-- START OF Stored rows --

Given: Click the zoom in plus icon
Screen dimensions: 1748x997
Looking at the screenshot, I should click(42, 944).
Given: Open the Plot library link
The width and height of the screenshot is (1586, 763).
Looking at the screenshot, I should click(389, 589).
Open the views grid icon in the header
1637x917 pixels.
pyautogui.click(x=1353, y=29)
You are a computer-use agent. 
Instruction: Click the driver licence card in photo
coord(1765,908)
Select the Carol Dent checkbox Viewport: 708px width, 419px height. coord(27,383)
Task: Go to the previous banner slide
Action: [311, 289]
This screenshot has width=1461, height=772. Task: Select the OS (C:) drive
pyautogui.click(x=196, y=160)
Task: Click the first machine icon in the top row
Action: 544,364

-- END OF Stored rows --

_Problem requirements_
Please output each line of the data above as a JSON list of strings, one string per line, leaving out blank lines.

_Solution for this problem_
[
  "Given: Click the zoom in plus icon",
  "Screen dimensions: 1748x997",
  "Looking at the screenshot, I should click(42, 944).",
  "Given: Open the Plot library link",
  "The width and height of the screenshot is (1586, 763).",
  "Looking at the screenshot, I should click(389, 589).",
  "Open the views grid icon in the header",
  "1637x917 pixels.",
  "pyautogui.click(x=1353, y=29)",
  "You are a computer-use agent. ",
  "Instruction: Click the driver licence card in photo",
  "coord(1765,908)",
  "Select the Carol Dent checkbox Viewport: 708px width, 419px height. coord(27,383)",
  "Task: Go to the previous banner slide",
  "Action: [311, 289]",
  "This screenshot has width=1461, height=772. Task: Select the OS (C:) drive",
  "pyautogui.click(x=196, y=160)",
  "Task: Click the first machine icon in the top row",
  "Action: 544,364"
]